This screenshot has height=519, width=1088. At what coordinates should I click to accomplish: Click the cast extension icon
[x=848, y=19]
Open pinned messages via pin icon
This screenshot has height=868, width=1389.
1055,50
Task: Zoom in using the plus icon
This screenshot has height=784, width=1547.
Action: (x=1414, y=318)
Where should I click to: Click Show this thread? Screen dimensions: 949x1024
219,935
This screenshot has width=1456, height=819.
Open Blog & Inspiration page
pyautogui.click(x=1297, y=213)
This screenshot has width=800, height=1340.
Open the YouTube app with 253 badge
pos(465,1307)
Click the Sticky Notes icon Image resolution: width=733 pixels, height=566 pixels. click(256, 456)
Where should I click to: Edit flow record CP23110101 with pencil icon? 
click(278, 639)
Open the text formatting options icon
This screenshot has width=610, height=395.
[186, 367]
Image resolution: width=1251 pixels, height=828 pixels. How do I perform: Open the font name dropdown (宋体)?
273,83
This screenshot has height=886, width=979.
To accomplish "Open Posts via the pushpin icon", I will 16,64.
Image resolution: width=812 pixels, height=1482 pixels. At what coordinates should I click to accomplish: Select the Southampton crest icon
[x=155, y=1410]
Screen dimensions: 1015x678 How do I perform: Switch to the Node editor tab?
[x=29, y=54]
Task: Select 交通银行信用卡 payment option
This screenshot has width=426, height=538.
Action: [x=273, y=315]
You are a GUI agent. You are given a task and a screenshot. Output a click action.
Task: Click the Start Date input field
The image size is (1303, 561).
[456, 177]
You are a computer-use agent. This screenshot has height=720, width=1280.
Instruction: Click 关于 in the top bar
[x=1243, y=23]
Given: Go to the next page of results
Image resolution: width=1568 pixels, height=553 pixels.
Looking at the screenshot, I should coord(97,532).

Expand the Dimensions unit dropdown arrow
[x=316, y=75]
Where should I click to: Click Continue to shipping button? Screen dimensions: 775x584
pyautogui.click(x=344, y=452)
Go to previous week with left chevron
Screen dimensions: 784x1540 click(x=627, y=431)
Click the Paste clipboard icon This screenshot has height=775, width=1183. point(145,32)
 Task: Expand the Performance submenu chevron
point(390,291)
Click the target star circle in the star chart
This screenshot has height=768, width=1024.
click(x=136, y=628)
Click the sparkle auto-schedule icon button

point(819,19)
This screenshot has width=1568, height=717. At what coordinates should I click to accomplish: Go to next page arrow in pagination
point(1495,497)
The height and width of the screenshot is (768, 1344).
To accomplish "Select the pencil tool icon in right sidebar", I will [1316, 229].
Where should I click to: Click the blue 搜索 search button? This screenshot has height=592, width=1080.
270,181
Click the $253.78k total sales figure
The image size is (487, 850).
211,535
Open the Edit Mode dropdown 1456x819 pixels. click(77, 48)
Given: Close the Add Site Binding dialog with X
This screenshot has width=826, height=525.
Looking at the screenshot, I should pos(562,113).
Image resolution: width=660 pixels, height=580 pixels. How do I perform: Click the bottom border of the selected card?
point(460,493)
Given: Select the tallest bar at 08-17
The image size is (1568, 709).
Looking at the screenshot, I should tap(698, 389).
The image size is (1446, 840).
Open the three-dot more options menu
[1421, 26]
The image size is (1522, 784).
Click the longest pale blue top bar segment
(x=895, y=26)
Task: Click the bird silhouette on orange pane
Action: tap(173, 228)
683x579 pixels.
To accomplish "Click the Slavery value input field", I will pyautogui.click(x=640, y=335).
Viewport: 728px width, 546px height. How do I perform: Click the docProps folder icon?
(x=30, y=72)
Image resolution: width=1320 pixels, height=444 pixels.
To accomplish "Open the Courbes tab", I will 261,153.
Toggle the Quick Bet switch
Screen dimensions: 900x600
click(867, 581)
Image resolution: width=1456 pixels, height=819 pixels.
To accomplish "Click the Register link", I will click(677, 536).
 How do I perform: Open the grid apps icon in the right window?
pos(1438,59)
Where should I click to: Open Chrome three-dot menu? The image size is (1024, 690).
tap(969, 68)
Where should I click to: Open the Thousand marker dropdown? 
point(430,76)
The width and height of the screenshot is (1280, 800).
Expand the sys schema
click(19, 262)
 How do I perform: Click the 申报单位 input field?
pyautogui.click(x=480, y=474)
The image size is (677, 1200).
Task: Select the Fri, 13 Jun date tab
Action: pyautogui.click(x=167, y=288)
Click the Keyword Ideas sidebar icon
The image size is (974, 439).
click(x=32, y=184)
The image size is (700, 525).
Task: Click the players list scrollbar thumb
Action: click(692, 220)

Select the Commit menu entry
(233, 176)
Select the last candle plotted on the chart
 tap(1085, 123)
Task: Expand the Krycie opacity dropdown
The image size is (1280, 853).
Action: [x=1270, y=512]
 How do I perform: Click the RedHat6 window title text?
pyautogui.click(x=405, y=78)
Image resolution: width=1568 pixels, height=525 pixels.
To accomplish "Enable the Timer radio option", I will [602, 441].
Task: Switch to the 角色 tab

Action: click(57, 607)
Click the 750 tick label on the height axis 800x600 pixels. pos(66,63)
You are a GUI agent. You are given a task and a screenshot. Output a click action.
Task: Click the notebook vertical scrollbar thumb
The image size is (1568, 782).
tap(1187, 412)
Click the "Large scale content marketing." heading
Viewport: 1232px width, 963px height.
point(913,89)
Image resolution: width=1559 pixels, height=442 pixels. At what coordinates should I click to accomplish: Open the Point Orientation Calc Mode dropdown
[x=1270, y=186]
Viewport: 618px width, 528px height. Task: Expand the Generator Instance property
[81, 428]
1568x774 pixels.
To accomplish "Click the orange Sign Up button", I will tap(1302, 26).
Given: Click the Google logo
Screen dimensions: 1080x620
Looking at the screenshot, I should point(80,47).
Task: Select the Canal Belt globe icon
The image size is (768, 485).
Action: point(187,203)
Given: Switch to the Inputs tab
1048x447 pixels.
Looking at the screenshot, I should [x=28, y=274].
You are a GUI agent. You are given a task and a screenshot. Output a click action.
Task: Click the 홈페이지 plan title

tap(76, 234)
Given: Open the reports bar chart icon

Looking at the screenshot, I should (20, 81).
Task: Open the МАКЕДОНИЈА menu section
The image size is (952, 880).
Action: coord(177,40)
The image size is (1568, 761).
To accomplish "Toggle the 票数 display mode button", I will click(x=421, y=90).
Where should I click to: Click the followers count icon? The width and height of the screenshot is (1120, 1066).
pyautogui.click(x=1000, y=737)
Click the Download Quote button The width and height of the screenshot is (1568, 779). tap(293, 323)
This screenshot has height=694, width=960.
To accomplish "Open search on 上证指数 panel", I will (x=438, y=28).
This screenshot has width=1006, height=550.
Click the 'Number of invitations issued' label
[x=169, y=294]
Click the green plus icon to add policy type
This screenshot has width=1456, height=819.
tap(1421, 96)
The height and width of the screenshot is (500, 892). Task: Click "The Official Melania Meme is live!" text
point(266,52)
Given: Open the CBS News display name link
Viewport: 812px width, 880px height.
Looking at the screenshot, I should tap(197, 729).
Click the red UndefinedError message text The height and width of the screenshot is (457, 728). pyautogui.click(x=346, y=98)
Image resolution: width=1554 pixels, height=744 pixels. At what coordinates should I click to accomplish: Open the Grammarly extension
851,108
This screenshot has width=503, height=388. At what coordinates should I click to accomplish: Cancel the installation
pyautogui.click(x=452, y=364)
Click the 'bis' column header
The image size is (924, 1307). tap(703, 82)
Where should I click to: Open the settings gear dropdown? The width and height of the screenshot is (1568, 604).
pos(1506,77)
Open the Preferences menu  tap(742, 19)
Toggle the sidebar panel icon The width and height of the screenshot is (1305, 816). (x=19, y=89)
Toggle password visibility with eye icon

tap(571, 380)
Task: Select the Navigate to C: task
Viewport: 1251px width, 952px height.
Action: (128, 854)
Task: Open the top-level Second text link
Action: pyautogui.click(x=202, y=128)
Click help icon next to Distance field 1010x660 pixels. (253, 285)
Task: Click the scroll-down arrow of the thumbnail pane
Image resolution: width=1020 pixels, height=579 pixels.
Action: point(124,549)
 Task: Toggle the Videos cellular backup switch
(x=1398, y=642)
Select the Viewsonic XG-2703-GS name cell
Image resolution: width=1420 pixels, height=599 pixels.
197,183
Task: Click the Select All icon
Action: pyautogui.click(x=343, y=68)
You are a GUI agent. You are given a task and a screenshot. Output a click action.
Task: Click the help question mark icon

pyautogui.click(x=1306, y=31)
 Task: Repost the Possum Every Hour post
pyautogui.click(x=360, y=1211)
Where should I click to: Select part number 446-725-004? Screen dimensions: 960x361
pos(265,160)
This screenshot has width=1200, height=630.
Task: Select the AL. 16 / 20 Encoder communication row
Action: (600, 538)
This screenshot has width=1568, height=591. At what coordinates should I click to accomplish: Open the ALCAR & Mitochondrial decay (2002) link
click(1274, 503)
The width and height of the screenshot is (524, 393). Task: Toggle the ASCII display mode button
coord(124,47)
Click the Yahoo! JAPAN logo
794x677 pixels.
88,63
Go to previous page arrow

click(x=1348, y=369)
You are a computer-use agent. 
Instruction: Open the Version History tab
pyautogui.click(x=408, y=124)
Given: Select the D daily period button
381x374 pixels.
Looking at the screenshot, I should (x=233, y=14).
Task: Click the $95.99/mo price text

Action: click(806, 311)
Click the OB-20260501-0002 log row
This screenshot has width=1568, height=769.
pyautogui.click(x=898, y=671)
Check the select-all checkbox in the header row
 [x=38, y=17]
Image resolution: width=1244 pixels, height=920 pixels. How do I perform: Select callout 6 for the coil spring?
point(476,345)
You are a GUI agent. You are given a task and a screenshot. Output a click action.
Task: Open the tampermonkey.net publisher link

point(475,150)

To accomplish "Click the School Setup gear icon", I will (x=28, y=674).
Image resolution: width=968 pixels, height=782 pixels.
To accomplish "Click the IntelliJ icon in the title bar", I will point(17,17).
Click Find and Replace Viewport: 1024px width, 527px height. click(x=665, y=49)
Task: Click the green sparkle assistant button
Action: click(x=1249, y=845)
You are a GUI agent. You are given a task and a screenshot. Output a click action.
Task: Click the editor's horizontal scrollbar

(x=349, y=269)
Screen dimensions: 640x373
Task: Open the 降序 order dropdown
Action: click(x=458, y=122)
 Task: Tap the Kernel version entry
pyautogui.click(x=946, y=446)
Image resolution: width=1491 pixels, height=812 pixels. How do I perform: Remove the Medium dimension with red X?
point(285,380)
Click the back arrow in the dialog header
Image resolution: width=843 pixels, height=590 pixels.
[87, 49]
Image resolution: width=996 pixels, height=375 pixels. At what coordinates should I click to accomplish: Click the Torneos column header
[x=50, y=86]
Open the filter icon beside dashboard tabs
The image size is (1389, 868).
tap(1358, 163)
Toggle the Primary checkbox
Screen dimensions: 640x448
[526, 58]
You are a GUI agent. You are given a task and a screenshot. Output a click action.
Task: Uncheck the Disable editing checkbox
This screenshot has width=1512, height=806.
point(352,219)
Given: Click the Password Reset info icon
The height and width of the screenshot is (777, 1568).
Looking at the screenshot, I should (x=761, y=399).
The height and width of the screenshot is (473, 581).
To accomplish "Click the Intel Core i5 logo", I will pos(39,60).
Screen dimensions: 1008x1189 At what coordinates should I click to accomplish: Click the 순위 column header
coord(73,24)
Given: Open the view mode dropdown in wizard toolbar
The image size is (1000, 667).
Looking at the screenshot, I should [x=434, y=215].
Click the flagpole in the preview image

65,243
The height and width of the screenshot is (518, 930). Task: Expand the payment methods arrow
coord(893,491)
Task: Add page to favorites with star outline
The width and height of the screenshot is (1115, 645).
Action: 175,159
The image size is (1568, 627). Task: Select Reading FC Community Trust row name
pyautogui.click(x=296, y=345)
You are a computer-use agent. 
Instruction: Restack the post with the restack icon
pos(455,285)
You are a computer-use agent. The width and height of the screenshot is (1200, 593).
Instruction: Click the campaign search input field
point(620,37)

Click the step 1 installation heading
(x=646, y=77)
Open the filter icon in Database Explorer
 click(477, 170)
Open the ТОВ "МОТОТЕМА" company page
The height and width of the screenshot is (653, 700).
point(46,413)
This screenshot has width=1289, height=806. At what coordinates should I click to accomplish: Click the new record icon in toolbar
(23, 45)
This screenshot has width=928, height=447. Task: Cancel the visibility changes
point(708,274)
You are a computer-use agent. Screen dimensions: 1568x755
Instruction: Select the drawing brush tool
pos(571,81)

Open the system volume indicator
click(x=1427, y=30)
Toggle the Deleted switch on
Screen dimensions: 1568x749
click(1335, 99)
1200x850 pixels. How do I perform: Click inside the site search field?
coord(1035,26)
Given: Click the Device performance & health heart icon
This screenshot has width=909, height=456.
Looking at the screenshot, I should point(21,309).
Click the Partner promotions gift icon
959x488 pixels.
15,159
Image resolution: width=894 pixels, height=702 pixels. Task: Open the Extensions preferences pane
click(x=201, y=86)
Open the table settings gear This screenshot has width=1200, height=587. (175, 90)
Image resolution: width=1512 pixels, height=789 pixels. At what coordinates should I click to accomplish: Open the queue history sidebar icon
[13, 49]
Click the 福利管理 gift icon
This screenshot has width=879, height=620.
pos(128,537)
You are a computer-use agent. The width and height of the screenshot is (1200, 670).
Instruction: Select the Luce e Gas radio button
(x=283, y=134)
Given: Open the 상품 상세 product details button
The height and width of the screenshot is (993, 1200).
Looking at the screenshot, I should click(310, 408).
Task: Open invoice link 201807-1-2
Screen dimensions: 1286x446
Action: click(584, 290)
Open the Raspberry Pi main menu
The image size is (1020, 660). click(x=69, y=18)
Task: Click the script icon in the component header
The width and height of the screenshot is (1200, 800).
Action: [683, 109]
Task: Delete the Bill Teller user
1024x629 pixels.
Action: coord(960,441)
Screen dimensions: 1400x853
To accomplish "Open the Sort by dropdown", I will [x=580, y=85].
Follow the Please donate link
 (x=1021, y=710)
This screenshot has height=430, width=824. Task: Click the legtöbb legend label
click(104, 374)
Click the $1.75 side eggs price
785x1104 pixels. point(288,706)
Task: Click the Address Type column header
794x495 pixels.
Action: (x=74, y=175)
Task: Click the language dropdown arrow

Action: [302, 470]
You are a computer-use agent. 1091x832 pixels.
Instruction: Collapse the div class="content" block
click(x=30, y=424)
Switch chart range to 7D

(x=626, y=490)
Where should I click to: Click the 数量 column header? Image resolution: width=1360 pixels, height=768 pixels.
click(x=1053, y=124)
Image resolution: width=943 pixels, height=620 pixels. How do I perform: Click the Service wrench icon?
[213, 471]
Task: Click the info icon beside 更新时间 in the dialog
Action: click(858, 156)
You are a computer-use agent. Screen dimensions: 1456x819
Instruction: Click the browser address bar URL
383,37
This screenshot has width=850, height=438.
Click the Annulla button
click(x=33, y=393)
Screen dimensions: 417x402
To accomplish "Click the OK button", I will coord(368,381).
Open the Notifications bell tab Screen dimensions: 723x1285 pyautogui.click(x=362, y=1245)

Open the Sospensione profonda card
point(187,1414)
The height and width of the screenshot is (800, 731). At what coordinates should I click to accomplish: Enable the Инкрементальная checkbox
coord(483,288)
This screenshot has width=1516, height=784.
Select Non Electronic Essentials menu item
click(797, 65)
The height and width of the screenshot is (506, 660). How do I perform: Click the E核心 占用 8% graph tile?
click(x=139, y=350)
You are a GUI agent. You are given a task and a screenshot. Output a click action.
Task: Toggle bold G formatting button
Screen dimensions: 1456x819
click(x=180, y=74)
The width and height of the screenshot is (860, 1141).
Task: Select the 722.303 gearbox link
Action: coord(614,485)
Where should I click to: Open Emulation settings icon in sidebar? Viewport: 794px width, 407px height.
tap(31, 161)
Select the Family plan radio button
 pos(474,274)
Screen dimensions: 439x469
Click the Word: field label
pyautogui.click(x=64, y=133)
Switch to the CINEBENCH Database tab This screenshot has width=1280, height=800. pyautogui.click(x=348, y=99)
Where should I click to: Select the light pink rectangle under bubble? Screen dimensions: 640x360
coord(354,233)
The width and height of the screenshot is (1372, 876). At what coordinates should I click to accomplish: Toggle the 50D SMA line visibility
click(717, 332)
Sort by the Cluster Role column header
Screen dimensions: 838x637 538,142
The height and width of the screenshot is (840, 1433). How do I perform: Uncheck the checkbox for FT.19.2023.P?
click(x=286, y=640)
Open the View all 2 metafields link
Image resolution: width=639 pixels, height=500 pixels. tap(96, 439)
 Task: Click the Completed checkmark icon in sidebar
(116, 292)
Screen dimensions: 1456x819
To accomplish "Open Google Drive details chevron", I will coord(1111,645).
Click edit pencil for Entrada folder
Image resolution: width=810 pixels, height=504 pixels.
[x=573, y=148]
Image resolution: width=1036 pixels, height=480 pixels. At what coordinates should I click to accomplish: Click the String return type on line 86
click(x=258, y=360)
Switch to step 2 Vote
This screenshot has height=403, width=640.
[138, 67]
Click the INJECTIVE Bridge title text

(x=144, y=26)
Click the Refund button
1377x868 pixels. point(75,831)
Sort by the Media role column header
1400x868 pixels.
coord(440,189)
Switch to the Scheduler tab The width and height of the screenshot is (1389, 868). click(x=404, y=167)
⁂
Please copy out, without any changes, the part of the rows above that opens with the line containing "Where should I click to: Select part" and closes with the line containing "pyautogui.click(x=408, y=124)", including both of those lines.

> Written response
Where should I click to: Select part number 446-725-004? Screen dimensions: 960x361
pos(265,160)
This screenshot has width=1200, height=630.
Task: Select the AL. 16 / 20 Encoder communication row
Action: (600, 538)
This screenshot has width=1568, height=591. At what coordinates should I click to accomplish: Open the ALCAR & Mitochondrial decay (2002) link
click(1274, 503)
The width and height of the screenshot is (524, 393). Task: Toggle the ASCII display mode button
coord(124,47)
Click the Yahoo! JAPAN logo
794x677 pixels.
88,63
Go to previous page arrow

click(x=1348, y=369)
You are a computer-use agent. 
Instruction: Open the Version History tab
pyautogui.click(x=408, y=124)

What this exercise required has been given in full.